5.Passwordless access: Refers to authentication without passwords, unrelated to temporary rights.
A company performs a risk assessment each time the hardware or software is updated for an application instance. Which of the following would describe this assessment process?
1.One-time
2.Ad hoc
3.Recurring
4.Mandated
5.Third-party
Correct Answer: 2.Ad hoc
A: Ad hoc refers to assessments performed as needed, like during software updates.
1.One-time: Happens once, not recurring with updates.
3.Recurring: Regularly scheduled, not dependent on updates.
4.Mandated: Required by regulation, not necessarily update-driven.
5.Third-party: Implies an external assessor, not part of the context.
Which of the following would BEST describe a honeytoken?
1.A publicly accessible password.txt file
2.Intentionally incorrect API credentials
3.A virtual machine with a known vulnerability
4.A workstation without a locking screen saver
5.A random access code used during login
Correct Answer: 2.Intentionally incorrect API credentials
A: Honeytokens are fake data or credentials designed to lure attackers and detect unauthorized access.

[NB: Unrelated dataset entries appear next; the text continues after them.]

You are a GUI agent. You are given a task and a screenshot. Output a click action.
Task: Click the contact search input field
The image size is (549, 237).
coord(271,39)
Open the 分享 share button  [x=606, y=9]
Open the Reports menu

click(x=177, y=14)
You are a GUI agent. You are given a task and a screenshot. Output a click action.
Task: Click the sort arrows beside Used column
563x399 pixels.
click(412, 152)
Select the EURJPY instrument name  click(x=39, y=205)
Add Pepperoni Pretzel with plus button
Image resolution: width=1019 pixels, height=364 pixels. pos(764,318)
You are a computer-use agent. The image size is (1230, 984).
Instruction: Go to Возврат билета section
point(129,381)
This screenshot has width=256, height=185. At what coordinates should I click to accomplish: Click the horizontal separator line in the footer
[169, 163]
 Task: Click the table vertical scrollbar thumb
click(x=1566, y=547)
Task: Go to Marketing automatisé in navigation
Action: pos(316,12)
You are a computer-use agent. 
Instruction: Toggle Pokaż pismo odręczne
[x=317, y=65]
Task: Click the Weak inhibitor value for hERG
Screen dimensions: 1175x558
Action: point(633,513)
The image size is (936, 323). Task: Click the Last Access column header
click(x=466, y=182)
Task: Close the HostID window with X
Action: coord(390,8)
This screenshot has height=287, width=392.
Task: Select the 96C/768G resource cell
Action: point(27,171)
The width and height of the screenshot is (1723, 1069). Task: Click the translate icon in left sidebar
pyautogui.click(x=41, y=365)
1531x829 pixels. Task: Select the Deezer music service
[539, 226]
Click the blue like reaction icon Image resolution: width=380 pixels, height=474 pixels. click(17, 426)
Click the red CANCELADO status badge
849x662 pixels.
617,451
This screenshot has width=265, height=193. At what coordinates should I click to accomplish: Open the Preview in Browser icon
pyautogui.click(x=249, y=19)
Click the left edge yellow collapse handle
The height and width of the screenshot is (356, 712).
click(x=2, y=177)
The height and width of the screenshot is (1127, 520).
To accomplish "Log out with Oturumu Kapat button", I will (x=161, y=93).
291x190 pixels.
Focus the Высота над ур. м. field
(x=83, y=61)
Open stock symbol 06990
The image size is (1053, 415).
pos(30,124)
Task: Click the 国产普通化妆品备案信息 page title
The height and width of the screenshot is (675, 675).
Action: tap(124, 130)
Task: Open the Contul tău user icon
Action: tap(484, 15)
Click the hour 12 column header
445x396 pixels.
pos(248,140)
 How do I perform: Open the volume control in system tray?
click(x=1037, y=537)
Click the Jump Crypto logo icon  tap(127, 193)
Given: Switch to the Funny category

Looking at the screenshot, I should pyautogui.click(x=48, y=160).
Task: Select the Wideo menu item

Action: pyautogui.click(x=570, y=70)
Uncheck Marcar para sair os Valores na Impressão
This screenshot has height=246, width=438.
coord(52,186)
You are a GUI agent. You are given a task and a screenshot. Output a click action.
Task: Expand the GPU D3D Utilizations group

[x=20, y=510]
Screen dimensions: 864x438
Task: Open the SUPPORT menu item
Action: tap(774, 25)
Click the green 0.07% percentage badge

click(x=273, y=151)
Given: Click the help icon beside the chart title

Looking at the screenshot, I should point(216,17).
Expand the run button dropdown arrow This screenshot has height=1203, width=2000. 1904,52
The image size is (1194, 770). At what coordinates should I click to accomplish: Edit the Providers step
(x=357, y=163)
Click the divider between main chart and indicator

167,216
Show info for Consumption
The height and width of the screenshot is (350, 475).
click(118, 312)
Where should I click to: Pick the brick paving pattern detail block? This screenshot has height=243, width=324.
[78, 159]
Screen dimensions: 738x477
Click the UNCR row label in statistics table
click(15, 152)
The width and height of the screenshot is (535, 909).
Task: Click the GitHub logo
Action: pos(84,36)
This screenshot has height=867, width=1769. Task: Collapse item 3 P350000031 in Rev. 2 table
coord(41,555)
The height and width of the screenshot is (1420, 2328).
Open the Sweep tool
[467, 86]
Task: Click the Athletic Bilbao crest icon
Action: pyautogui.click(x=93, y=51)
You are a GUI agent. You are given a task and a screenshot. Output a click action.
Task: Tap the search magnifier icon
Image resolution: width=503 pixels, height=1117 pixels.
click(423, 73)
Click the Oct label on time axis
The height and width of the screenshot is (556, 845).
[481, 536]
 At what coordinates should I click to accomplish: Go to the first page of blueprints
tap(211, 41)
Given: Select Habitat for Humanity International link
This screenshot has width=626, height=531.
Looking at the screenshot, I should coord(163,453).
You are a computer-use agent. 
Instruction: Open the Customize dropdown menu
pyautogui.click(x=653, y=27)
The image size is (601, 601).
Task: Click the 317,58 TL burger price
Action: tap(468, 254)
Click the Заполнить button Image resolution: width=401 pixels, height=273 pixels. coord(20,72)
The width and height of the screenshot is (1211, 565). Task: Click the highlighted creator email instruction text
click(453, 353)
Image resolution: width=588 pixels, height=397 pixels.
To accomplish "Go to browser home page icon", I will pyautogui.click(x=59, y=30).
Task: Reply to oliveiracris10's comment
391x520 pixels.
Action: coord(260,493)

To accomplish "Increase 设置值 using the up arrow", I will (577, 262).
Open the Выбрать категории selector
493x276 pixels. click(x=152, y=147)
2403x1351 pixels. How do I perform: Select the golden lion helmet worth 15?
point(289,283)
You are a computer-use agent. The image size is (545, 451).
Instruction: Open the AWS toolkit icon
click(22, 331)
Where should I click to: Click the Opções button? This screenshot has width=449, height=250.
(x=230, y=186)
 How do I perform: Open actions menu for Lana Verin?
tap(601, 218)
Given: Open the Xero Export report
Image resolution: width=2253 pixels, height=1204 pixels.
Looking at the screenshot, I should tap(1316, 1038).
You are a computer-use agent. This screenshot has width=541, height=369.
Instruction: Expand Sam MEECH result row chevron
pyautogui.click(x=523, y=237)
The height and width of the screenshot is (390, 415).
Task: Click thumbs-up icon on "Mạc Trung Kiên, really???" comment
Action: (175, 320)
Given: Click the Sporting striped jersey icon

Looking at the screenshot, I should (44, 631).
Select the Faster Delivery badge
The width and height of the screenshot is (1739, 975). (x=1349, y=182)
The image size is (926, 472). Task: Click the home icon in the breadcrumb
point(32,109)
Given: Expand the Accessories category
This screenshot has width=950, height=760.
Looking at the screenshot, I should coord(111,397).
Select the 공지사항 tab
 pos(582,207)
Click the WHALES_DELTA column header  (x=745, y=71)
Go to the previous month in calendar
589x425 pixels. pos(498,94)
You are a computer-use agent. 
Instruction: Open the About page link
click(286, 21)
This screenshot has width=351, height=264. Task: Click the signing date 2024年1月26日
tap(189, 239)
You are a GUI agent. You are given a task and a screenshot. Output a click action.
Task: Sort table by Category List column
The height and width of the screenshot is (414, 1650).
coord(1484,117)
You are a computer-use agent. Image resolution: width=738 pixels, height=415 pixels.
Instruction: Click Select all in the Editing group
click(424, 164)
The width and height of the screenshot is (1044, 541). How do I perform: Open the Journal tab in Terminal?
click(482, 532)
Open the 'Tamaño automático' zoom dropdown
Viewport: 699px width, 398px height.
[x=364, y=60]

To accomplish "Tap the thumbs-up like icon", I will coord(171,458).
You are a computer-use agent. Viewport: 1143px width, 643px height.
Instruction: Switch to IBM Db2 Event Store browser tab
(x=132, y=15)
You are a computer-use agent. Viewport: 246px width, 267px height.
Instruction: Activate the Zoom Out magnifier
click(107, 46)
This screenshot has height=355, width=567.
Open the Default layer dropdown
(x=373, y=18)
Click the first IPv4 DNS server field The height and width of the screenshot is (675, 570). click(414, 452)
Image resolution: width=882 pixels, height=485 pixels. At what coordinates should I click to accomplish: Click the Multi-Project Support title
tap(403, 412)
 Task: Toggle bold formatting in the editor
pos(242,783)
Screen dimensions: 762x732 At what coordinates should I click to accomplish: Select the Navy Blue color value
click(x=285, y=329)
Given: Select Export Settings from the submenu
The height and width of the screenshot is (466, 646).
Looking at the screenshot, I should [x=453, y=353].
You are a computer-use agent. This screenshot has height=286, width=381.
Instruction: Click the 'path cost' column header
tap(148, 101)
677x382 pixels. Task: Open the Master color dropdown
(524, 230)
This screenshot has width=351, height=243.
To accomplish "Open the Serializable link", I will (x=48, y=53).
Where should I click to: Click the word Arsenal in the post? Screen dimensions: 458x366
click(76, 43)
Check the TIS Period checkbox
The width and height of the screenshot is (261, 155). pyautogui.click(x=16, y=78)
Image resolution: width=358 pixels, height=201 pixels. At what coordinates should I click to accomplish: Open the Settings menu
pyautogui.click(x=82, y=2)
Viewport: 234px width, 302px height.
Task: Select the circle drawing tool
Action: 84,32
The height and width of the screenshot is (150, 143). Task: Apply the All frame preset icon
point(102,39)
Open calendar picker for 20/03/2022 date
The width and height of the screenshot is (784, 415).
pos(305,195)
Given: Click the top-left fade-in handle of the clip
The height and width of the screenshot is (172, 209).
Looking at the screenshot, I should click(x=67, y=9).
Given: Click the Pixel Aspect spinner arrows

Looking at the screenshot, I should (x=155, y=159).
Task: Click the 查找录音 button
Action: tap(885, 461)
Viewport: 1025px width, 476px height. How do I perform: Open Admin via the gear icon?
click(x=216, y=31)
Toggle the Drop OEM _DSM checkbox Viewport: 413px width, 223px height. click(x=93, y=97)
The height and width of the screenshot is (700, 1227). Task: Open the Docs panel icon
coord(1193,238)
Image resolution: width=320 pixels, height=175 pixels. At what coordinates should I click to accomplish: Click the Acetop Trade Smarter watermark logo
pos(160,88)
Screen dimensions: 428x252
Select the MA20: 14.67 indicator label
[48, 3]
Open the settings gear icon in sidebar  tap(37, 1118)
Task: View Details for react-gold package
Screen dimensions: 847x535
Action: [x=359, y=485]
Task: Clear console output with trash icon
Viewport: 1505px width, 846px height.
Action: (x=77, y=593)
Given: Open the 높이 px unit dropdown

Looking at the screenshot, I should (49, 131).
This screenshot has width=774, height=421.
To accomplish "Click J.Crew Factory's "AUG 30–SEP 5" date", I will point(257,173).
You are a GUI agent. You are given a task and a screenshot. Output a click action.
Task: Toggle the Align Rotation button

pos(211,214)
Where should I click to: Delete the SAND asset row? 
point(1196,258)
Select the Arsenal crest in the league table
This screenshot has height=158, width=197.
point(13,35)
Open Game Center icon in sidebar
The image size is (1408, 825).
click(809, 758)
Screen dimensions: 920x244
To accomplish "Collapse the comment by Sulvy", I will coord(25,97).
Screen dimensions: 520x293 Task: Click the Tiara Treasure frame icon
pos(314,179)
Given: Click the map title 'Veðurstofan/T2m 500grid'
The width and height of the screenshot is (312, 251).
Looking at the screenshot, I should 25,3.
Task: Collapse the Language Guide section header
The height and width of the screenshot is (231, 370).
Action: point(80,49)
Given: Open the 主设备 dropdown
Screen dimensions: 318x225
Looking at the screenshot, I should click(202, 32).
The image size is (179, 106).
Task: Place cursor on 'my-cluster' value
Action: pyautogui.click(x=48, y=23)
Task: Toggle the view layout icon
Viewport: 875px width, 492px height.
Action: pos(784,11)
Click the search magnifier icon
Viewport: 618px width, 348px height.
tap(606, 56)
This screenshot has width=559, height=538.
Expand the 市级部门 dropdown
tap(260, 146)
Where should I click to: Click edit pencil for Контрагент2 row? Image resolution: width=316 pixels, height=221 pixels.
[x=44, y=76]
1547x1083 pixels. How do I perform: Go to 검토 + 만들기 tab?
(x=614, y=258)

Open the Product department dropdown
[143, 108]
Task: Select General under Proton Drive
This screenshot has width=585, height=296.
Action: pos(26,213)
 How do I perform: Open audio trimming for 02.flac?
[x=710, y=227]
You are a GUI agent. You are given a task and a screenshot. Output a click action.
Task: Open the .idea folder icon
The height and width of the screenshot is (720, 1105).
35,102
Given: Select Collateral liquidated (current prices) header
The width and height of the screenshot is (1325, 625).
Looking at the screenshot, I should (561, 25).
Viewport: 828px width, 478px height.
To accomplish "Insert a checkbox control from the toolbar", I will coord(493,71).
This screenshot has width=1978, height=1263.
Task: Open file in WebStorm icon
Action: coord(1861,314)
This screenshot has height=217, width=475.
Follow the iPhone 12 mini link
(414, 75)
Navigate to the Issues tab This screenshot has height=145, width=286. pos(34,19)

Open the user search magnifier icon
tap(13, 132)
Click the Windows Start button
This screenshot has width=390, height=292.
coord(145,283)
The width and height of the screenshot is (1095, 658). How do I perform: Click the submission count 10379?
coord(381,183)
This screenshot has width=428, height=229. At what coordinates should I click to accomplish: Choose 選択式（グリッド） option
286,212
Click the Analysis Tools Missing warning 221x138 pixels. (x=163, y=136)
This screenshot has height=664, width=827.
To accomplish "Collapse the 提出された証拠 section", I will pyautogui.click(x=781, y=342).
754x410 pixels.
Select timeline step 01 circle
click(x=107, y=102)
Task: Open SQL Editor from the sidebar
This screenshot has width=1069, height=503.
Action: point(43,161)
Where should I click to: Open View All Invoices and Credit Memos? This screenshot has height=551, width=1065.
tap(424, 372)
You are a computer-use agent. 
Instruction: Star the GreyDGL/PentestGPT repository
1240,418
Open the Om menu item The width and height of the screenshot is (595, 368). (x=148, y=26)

1.Password.txt file: Could inadvertently expose real credentials, not intentional bait.
3.Vulnerable VM: A honeypot, not a honeytoken.
4.Workstation without a screen saver: Security misconfiguration, not a honeytoken.
5.Access code: Used for real access, not bait.
When power is removed from an inline IPS, all network traffic stops. Which of the following would describe this functionality?
1.High availability
2.Parallel processing
3.Load balancing
4.Cold site
5.Fail closed
Correct Answer: 5.Fail closed
A: Fail closed means that when a system fails, it blocks all traffic to prevent compromise.
1.High availability: Focuses on uptime, not behavior during failure.
2.Parallel processing: Refers to processing performance, unrelated to failures.
3.Load balancing: Distributes traffic, doesn’t address failure modes.
4.Cold site: Refers to a backup location, unrelated to IPS functionality.
A server was previously infected with malware, and a technician is reimaging the system and updating the application software. Which of the following best describes this incident response step?
1.Preparation
2.Analysis
3.Recovery
4.Lessons learned
5.Detection
Correct Answer: 3.Recovery
A: Recovery involves restoring the affected system to its operational state after an incident.
1.Preparation: Involves readiness before incidents occur.
2.Analysis: Focuses on understanding the incident, not recovery.
4.Lessons learned: Happens after recovery to improve future responses.
5.Detection: Identifies incidents, not recovery.
A security engineer is following a checklist to recover a system containing a malware infection. Which of the following would describe this process list?
1.Change management
2.Playbook
3.Disaster recovery
4.Business continuity
5.Centralized governance
Correct Answer: 2.Playbook
A: A playbook is a predefined checklist or procedure for specific security tasks, like system recovery.
1.Change management: Focuses on managing system changes, not specific incident tasks.
3.Disaster recovery: Broadly addresses recovering from major events, not specific tasks.
4.Business continuity: Ensures ongoing operations, not incident-specific tasks.
5.Centralized governance: Focuses on oversight, not task execution.